Tuesday, February 21, 2006

Whitson's Original Chili Recipe

This is Whitson's original chili recipe. It's been a family favorite for generations; easy to prepare and absolutely delicious!
  • Cook 2 1/2 lbs coarse-ground or finely chopped beef in enough water to avoid browning
  • Add 2 cubes chicken bouillon (if desired)
  • When done, add 2 tablespoons thickener (masa harina, flour, cornstarch or cracker meal)
  • Stir until thickened
  • Add one 4oz jar Whitson's Moist Chili Seasoning and stir
  • Add water to desired consistency
  • Simmer for 1 minute
  • Salt to taste

Serves 6-8

Pork Ribs on the Grill

For each rack of ribs combine:
  • 4 tablespoons Whitson's Moist Chili Seasoning
  • 3 tablespoons red wine or cider vinegar
  • 4 teaspoons honey

Smear on both sides and allow to marinade for at least six hours. When grilling, keep ribs away from flames so that honey does not burn. Serve and enjoy!

Nancy's Meat Loaf Recipe

Make sure you start with a large enough bowl to handle all these ingredients!

  • 1 egg
  • 1 tablespoon Whitson's Moist Chili Seasoning
  • Dash garlic powder
  • Salt and pepper to taste
  • 1 ½ pounds ground meat
  • 1 medium onion, chopped
  • 1 small bell pepper, chopped
  • 1 14-oz. can chopped tomatoes, drained
  • ¼ cup bread crumbs
  • 1 8-oz. can tomato sauce

In a large bowl beat egg until smooth. Mix in chili seasoning, garlic power, salt, and pepper. Add meat, onion, bell pepper, and tomatoes. Mix thoroughly and fold in bread crumbs. Shape meat into oval loaf and transfer to loaf pan or deep baking dish. Pour tomato sauce over loaf and bake covered at 350 degrees for 45 minutes to one hour.

Serves 4 - 6.

Sarah's Deviled Eggs

Turn up the flavor with Sarah's Deviled Egg recipe.

  • 6 hard-cooked eggs
  • 4 tablespoon mayonnaise
  • 2 teaspoons Whitson's Moist Chili Seasoning
  • 1 teaspoon balsamic vinegar

A good, fast way to boil eggs is to poke a tiny hole in the large end with a clean safety pin, then drop into boiling water. Cook for about 12 minutes. Drain and immerse in cold or iced water.

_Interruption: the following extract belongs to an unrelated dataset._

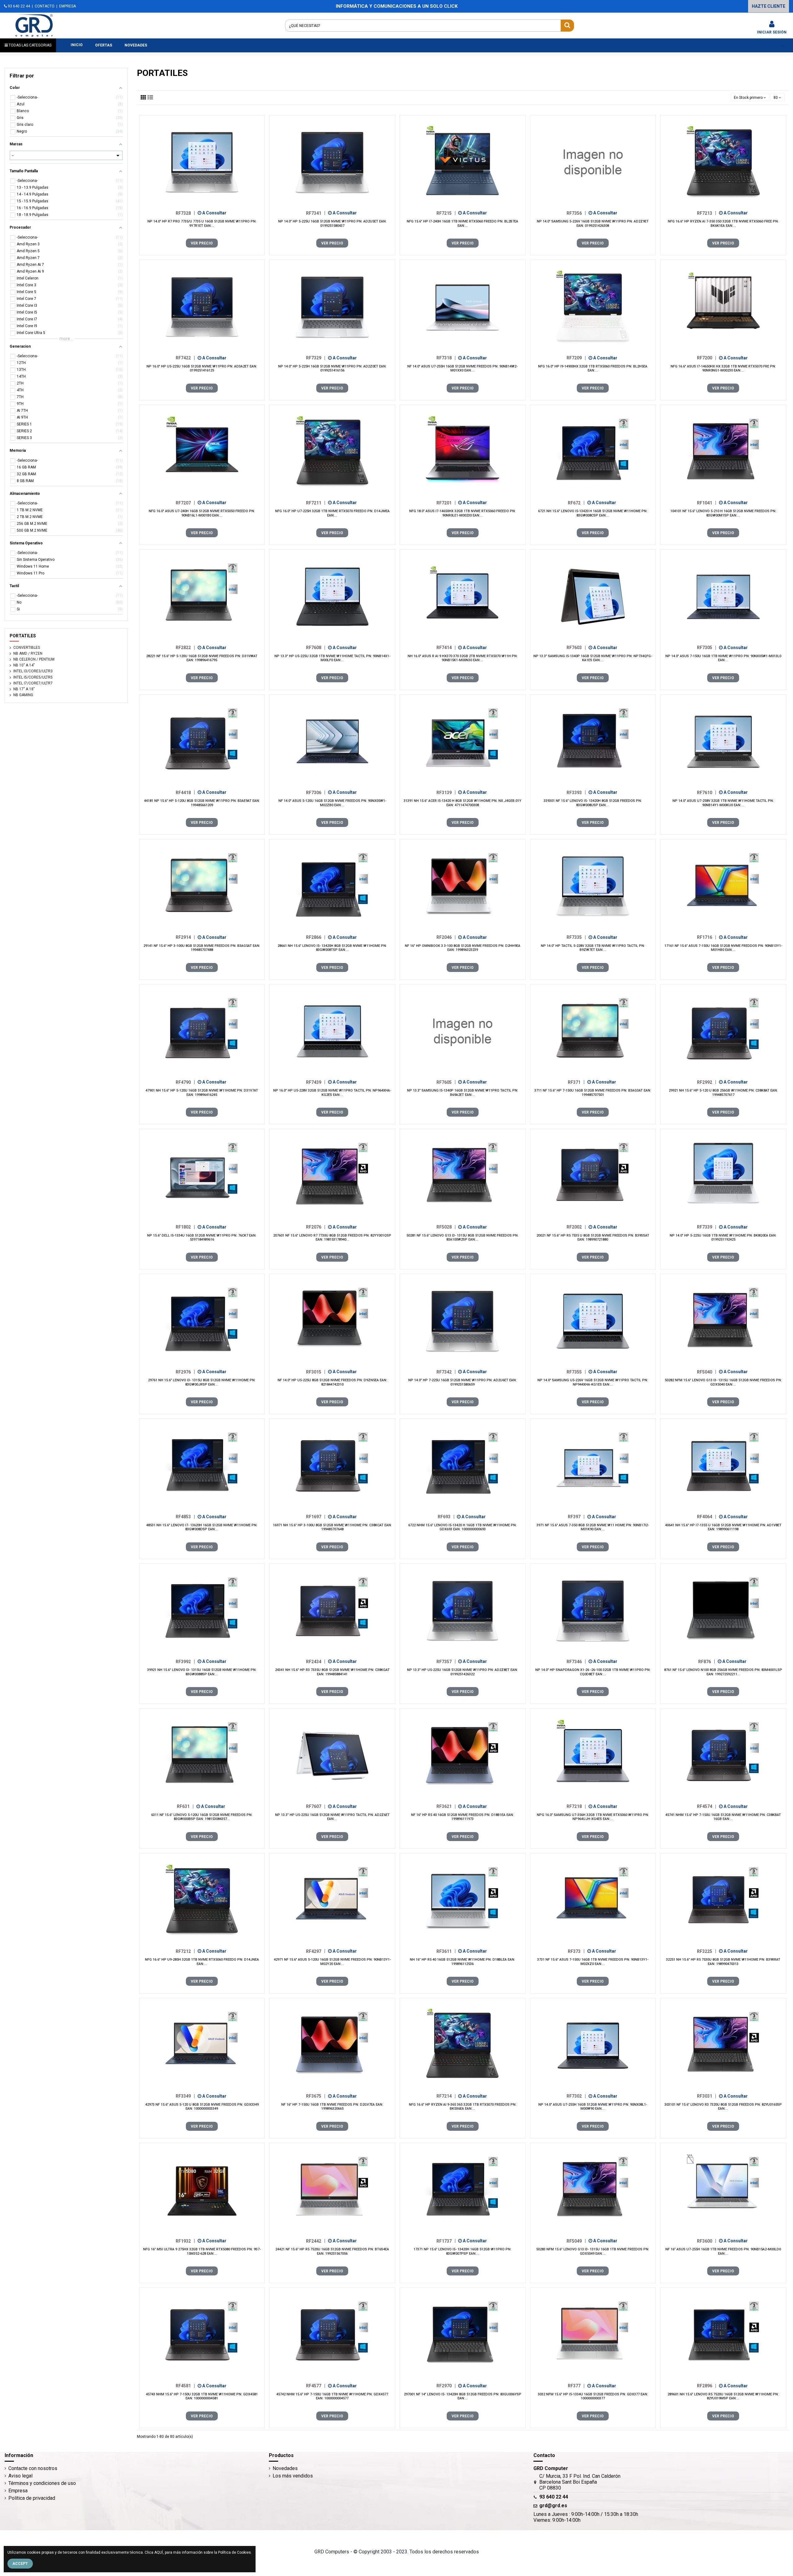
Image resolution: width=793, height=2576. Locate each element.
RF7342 (446, 1371)
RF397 (576, 1516)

Cut peeled eggs lengthwise into halves. Slip out the yolks; mash. Mix in other ingredients. Fill whites with mixture. Cover and refrigerate up to 24 hours.

Whitson's Barbeque Sauce

Delight and surprise family and friends with this zesty variation on an American classic, Bar-B-Q Sauce made with Whitson's Chili Seasoning!

  • ½ pound butter
  • 1 ½ cup onion, chopped
  • 4 cloves garlic, minced
  • 2 8-oz. cans tomato sauce
  • ½ cup dill pickles, chopped
  • ¾ of a fresh lemon, cut lengthwise and seeded
  • 2 tablespoon Worcestershire Sauce
  • ¼ cup catsup
  • 1 tablespoon black pepper
  • 2 tablespoon Whitson's Moist Chili Seasoning

Melt butter in large pot, sauté onions & garlic until soft. Add remaining ingredients. Squeeze lemon into sauce, add rind and pulp. Mix well and bring to boil. Reduce heat and cool about 40 minutes or until thick. Add 1 c. water and allow to thicken again.